* Extracted records *
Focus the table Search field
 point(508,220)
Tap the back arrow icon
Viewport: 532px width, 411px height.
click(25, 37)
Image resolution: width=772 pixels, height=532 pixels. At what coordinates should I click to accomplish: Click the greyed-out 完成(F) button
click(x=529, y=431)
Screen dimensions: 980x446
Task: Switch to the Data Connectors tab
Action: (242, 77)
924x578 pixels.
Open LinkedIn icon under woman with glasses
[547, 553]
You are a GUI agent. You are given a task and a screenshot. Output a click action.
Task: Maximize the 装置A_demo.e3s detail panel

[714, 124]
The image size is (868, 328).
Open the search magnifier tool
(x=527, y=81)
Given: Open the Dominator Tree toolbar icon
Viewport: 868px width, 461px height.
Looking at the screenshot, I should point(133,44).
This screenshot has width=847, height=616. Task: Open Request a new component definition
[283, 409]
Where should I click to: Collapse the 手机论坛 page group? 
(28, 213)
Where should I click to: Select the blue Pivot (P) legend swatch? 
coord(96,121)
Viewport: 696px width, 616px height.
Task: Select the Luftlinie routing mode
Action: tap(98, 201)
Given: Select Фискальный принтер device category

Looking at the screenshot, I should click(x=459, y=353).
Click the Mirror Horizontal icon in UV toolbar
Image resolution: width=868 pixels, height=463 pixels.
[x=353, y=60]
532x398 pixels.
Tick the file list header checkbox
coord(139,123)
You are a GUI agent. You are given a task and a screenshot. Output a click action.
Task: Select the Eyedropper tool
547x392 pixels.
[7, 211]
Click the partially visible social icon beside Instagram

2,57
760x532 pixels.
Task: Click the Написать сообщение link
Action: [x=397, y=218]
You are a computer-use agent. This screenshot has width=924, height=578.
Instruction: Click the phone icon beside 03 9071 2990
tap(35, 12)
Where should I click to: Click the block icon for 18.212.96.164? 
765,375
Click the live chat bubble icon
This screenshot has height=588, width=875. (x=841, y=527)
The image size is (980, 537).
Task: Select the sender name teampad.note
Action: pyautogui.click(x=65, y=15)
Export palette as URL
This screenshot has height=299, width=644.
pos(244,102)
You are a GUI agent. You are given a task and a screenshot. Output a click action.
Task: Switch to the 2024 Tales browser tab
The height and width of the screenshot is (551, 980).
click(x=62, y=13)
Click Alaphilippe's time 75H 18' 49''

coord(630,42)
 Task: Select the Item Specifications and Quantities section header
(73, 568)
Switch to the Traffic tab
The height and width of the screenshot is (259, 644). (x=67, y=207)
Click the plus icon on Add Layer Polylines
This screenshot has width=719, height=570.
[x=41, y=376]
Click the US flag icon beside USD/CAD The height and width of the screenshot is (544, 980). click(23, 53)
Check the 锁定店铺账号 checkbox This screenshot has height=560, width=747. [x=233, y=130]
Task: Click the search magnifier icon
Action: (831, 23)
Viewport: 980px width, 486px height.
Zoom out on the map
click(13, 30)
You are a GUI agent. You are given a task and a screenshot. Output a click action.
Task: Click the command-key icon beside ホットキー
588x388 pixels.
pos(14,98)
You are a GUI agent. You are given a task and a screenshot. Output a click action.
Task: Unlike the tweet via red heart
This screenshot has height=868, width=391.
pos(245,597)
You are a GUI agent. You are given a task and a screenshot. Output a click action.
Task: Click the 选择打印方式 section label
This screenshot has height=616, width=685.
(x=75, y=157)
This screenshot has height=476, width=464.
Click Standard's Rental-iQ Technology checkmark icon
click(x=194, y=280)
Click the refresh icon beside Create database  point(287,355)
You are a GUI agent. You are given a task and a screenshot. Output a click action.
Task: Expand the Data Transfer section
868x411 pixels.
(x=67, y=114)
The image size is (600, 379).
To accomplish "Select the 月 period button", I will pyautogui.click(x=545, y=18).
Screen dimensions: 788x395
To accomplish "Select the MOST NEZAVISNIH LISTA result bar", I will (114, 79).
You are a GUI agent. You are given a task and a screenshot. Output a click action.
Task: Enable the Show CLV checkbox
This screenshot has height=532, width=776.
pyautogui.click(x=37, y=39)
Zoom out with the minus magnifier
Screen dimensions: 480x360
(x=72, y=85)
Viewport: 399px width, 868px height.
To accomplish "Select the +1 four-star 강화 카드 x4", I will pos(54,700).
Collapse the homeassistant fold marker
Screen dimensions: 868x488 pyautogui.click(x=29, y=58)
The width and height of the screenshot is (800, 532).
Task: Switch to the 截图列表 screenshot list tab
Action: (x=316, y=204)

* Exercise goal *
Please output the lines of the listing above that fall in the stretch from the one with "Screen dimensions: 788x395" through the one with "Task: Enable the Show CLV checkbox", exactly and only those.

* Response area *
Screen dimensions: 788x395
To accomplish "Select the MOST NEZAVISNIH LISTA result bar", I will (114, 79).
You are a GUI agent. You are given a task and a screenshot. Output a click action.
Task: Enable the Show CLV checkbox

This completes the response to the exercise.